Louisa Lane and Halifax’s Garrison Theatre, c. 1833

Performance Historiographies Seminar, Canadian Association for Theatre Research, Ottawa, ON. June 2015.

While reading the 1899 memoirs of Mrs. John Drew (née Louisa Lane),[1] a doyenne of the nineteenth-century American stage, I was caught off-guard by a brief account of the summer c. 1833 when she and her mother traveled to Halifax to “act with the Garrison amateurs twice a week” (Drew 69). Thirteen years old at the time, she recalls that “[w]e saw a good deal of human nature there — all the personal strife of real actors without the ability. However, it passed the summer away very pleasantly” (69). Mrs. Drew’s short, condescending description of Halifax’s garrison company raises questions about gender dynamics in the company and the relationship between “local” and “foreign” players.

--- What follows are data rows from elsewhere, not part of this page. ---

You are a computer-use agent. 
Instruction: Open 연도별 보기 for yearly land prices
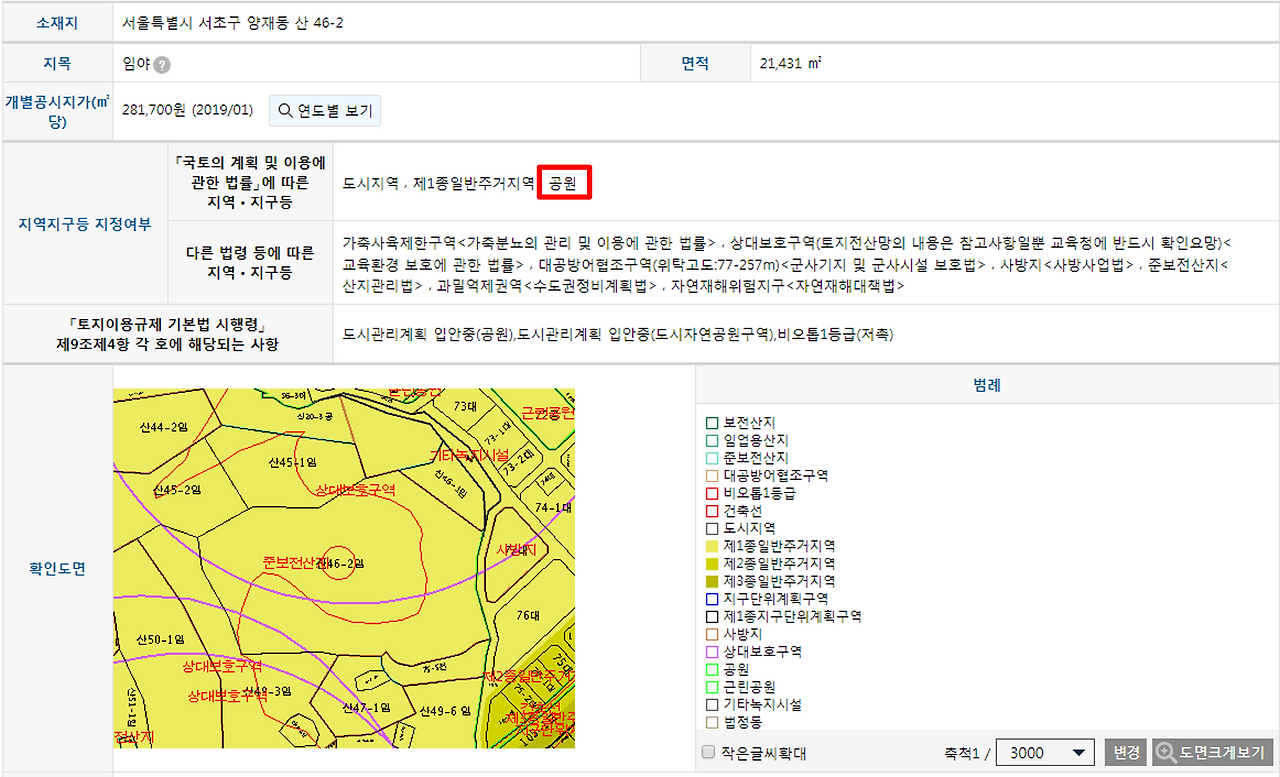[x=324, y=110]
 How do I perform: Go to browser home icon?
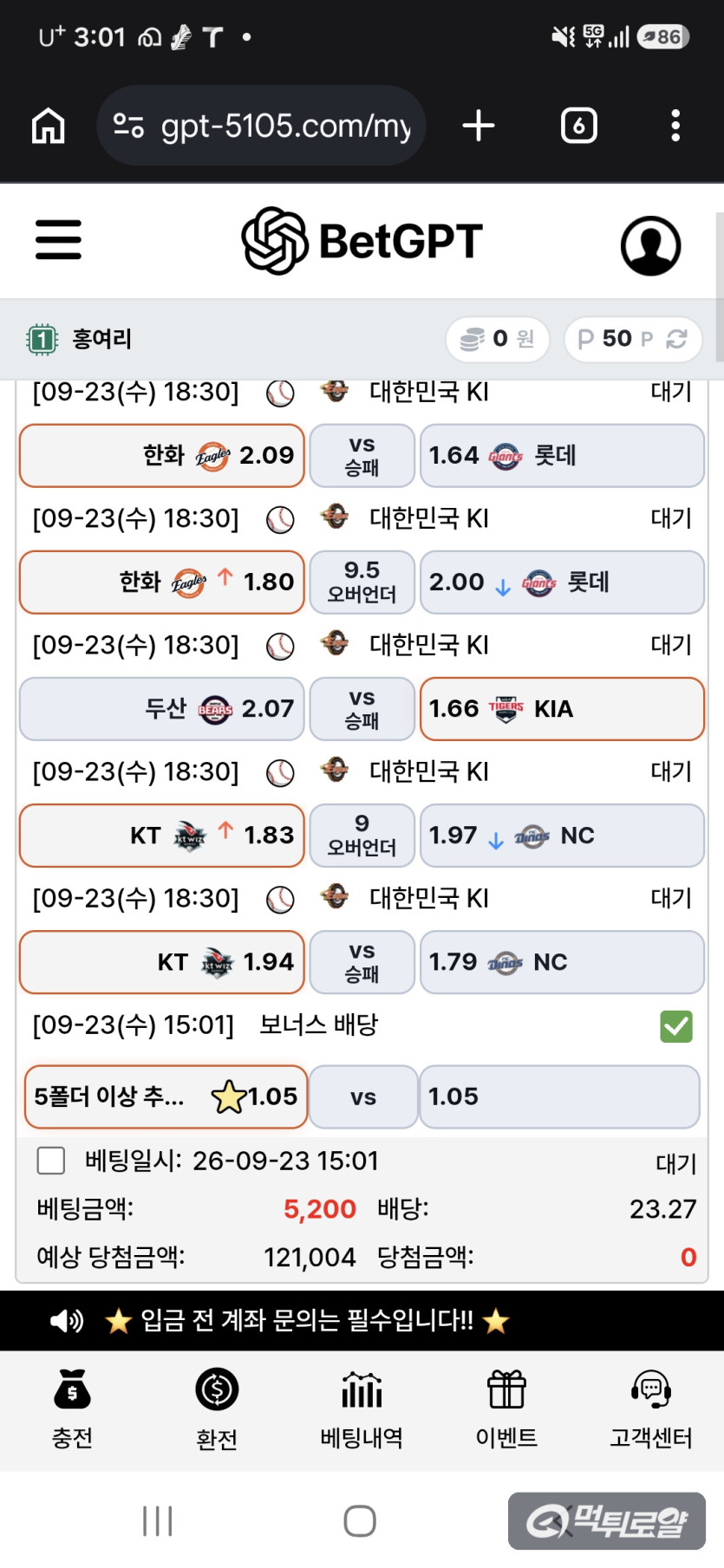(49, 126)
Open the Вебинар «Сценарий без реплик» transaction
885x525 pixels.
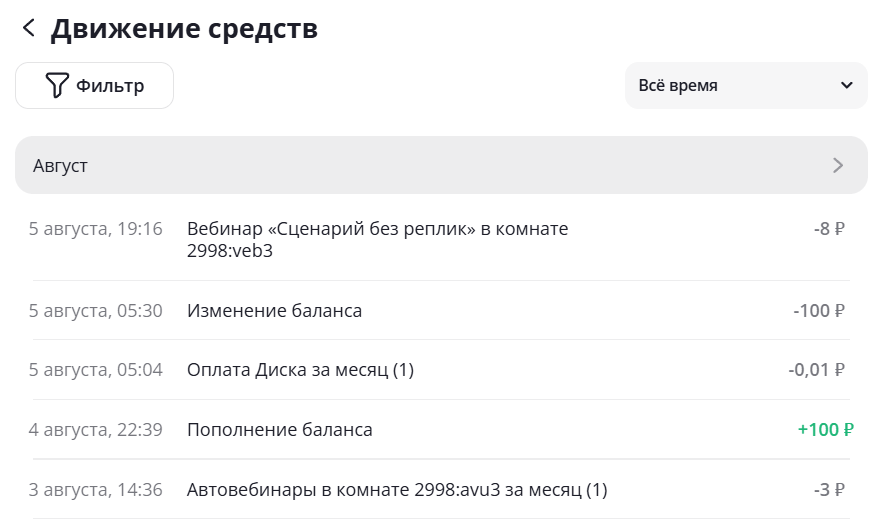(x=377, y=240)
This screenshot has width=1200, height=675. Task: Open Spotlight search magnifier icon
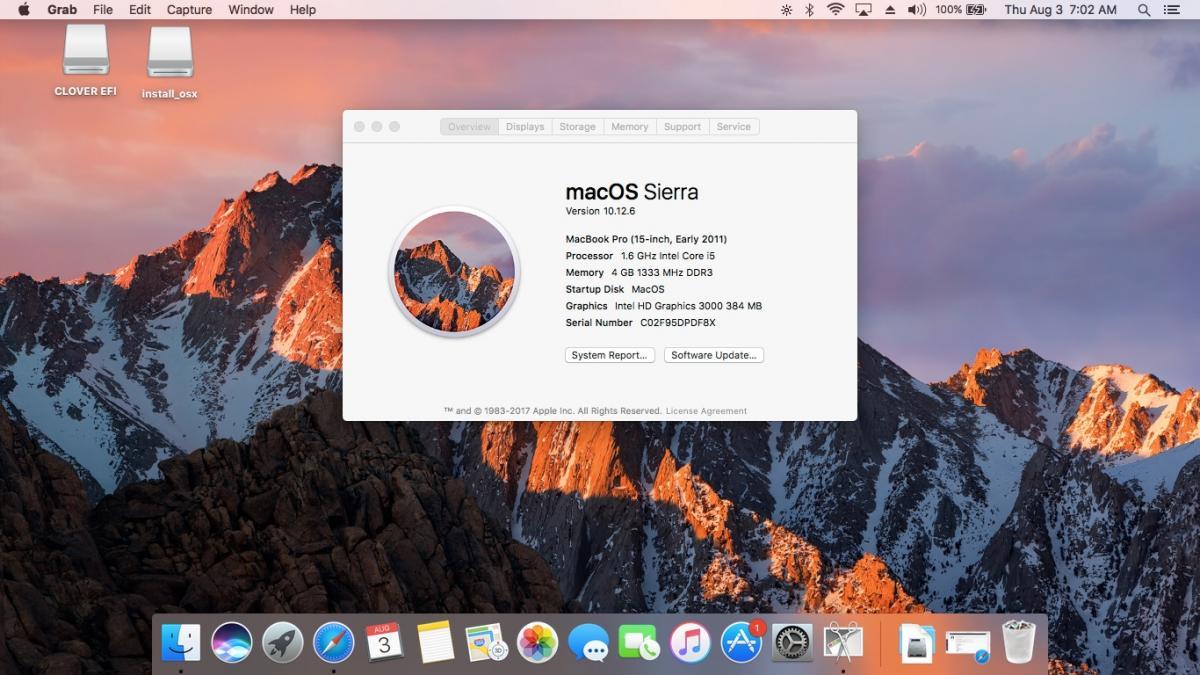point(1144,10)
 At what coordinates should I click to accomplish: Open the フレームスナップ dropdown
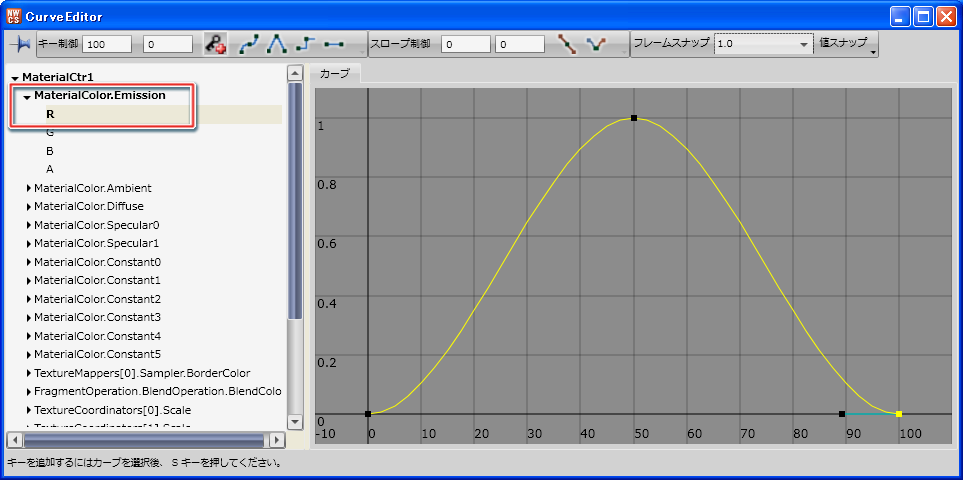(804, 44)
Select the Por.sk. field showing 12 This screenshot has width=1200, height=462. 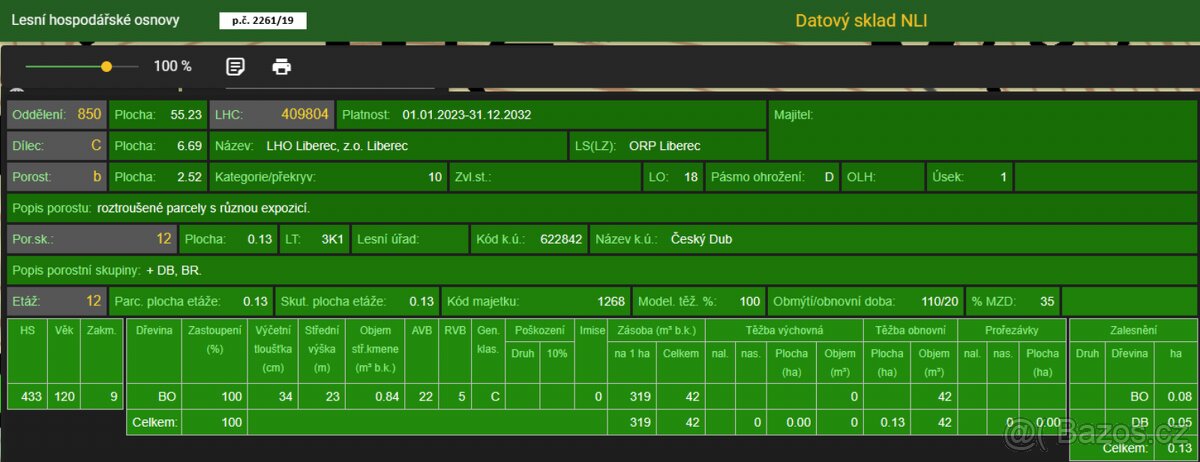pyautogui.click(x=91, y=239)
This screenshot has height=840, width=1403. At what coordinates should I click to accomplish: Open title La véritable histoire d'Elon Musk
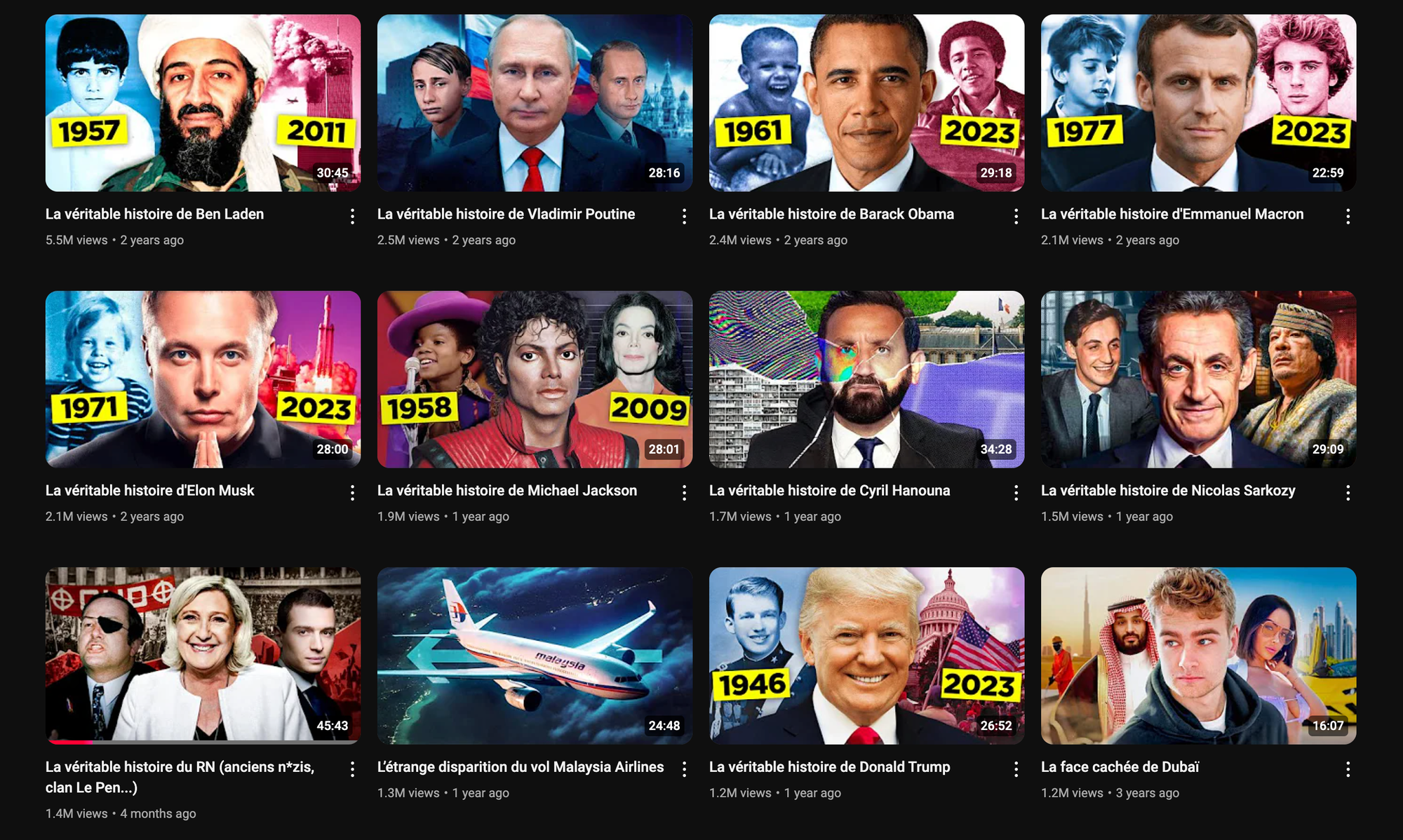150,490

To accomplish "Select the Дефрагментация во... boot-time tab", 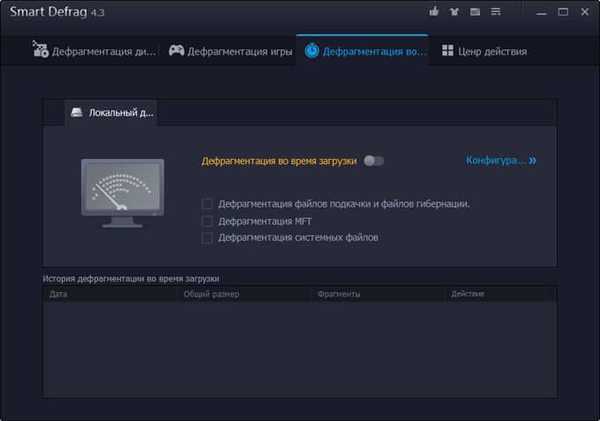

If, as some histories suggest, there was an “unwritten rule barring women from acting in garrison productions” (Boutelier 47), what or who prompted young Louisa Lane and her mother to travel from the US to Halifax to play with them that summer? How typical was this kind of engagement and to what extent does Mrs. Drew’s account trouble assumptions about the homosociality of garrison theatre performance? From a broader geographic perspective, how might this record of visiting players (as a child, Louisa Lane also played in Jamaica and the West Indies) invite theatre historians to rethink the contribution of Halifax garrison theatre to the formation of transatlantic, hemispheric, and imperial theatre cultures?

Works Cited

Boutelier, Alex D. “The Citadel on Stage: The Rise and Decline of Garrison Theatre in Halifax.” MA thesis, Saint Mary’s University, 2005.

Drew, Mrs. John (Louisa Lane). Autobiographical Sketch of Mrs. John Drew. New York: Charles Scribner’s Sons, 1899.

[1] Mrs. John Drew was the grandmother of Ethel, John, and Lionel Barrymore, and great, great grandmother of Drew Barrymore, who also began her acting career as a child.